Maki-e lacquer tortoiseshell plate with goose and autumnal flowers inlaid design, signed Yamabun, and manufactured in Nagasaki, Kyushu Region, Japan, during the early Meiji Period, circa 1868-1880.

Maki-e lacquering is a Japanese technique of sprinkling fine gold or silver powder into a design laid out in lacquer, using small brushes or bamboo tubes to create fine, often highly detailed and intricate designs. Other metals could be employed to achieve different colours, such as brass, copper, plantinum, pewter, as well as other alloys. The technique was first developed during the Heian period (794-1185) and flourished as a decorative style during the Edo period (1600-1868).

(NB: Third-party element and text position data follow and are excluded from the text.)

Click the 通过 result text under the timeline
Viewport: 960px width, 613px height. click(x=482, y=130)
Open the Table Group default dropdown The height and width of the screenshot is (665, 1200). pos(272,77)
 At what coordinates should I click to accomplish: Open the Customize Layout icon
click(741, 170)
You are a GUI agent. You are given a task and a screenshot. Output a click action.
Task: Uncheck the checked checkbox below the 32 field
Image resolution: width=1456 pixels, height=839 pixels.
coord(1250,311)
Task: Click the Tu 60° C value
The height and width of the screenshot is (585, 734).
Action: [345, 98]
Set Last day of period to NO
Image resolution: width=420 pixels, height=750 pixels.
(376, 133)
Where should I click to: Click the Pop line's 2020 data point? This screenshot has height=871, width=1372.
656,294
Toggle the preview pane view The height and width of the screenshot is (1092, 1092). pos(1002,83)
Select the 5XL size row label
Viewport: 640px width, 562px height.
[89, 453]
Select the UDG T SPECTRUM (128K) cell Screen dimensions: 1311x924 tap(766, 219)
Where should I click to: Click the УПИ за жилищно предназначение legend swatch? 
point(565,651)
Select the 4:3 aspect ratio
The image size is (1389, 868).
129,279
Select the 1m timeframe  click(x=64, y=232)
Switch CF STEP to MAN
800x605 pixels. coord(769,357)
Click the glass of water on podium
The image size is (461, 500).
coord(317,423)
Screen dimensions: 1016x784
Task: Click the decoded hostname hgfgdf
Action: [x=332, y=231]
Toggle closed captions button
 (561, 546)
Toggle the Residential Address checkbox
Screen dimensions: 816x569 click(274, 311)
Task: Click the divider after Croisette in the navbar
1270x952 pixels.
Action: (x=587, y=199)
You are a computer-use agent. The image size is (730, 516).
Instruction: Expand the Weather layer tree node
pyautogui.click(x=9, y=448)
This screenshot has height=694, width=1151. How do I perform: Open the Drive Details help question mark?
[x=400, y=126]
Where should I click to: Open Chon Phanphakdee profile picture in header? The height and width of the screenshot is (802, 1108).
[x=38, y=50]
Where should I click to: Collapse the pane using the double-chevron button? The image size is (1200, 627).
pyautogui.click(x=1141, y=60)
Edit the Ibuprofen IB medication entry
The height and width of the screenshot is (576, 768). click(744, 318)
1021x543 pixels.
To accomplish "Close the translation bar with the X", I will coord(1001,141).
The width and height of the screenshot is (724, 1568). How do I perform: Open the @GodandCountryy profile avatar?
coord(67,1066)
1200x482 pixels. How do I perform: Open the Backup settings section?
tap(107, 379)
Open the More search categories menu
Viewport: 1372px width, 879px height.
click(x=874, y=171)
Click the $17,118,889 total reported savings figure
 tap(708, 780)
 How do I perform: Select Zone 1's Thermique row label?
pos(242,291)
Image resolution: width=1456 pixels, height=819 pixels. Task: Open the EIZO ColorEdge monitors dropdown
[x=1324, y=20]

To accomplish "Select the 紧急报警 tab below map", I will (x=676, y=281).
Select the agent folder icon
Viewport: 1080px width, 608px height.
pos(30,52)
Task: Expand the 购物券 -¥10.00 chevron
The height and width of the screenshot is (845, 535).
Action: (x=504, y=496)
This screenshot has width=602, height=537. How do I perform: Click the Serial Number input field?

The beautiful decorative work of maki-e lacquer ware, combined with the increasing interest in the West of things Japanese, made such items as this incredibly popular for export markets. One advertisement, appearing in Melbourne's Argus newpaper in December 1880 some months after the International Exhibition had opened, promoted the sale of Japanese art exhibits 'just arrived from Japan. Collected specially by a gentleman resident in Japan for 14 years, for the Melbourne International Exhibition, but shut out in consequence of arriving too late for admission.' The advertisement continued by noting the 'very beautiful assortment of porcelain and lacquer ware, arranged in lots specially suitable for Christmas presents'.

Physical Description

Shallow, translucent dish made from tortoise shell with fluted rim. Inlaid with flying bird and flowers, highlighted in gilt, and signed on the underside.